Total distance: 49km

We flew easyJet via London and landed in Keflavík airport a few minutes after 10.30 on a foggy Sunday morning. We got the keys to our white VW Polo and headed off to our first destination: Reykjavík.


We drove straight into the oldest commercial streets in town, Laugavegur. Parking is free on Sundays.

The street is lined with typical Iceland shops selling typical Icelandic stuff (such as the iconic Icelandic Sweaters – Lopapeysa – made from Icelandic sheep’s wool and sold complete with a signed hand-written note from the maker), quaint cafés, street art and colourful houses.

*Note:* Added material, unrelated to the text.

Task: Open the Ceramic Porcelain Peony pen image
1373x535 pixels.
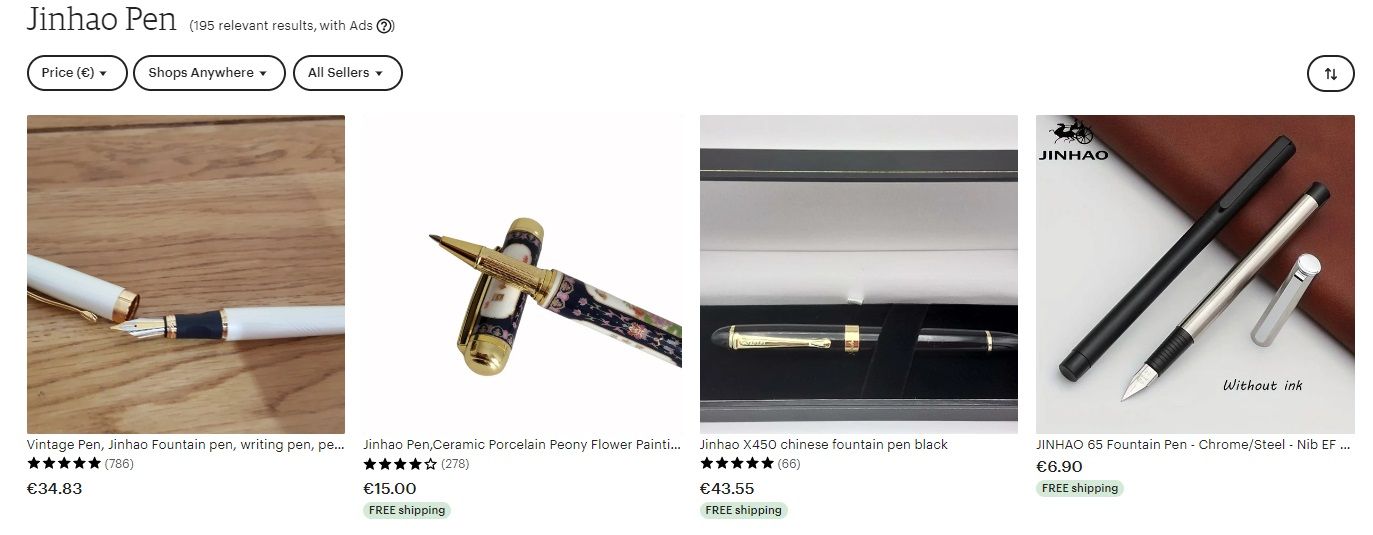Action: pyautogui.click(x=522, y=274)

Icelanders’ timber dwellings are equipped for their climate, coated in a curvy outer layer of corrugated steel. Houses are kept warm using geothermal energy, and all their resources are 100 per cent renewable.


Walking around in the faint glow of a typical Icelandic morning in 8 degrees (heatwave by Icelandic winter standards), we observed women in their empty shops knitting away at the counter, a handful of Asian tourists posing in front of their selfie-sticks and young Icelandic couples calmly push their babies in buggies.

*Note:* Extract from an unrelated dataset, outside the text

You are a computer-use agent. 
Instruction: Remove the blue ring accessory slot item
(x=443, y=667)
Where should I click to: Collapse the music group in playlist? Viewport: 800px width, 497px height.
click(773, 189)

But most notable of all was how quiet the most vibrant street in the capital was. It felt almost as though silence was a presence that filled the streets of Reykjavík, such that one is almost obliged to break into a whisper when speaking.

Svarta Kaffið: Home-made bread-bowl of reindeer soup.

For lunch, we sat ourselves at the last vacant table of a family-owned café, Svarta Kaffið. There was no menu, but a choice of either vegetarian soup or reindeer home-made soup. We opted for the latter. It was the warmest welcome one could ever receive in a country, taking the shape of a cosy bread bowl of reindeer soup (1850 KR).

  • Sleep: Red Door Hostel (basic amenities, round the corner from Laugavegur)
  • Eat: Reindeer Soup from Svarta Kaffið (1850 KR) and try a hot dog (860 ISK) from Bæjarins beztu, Iceland’sand now possibly the world’smost famous hot dog stand.
  • Shop: Bónus (Iceland’s answer to LIDL)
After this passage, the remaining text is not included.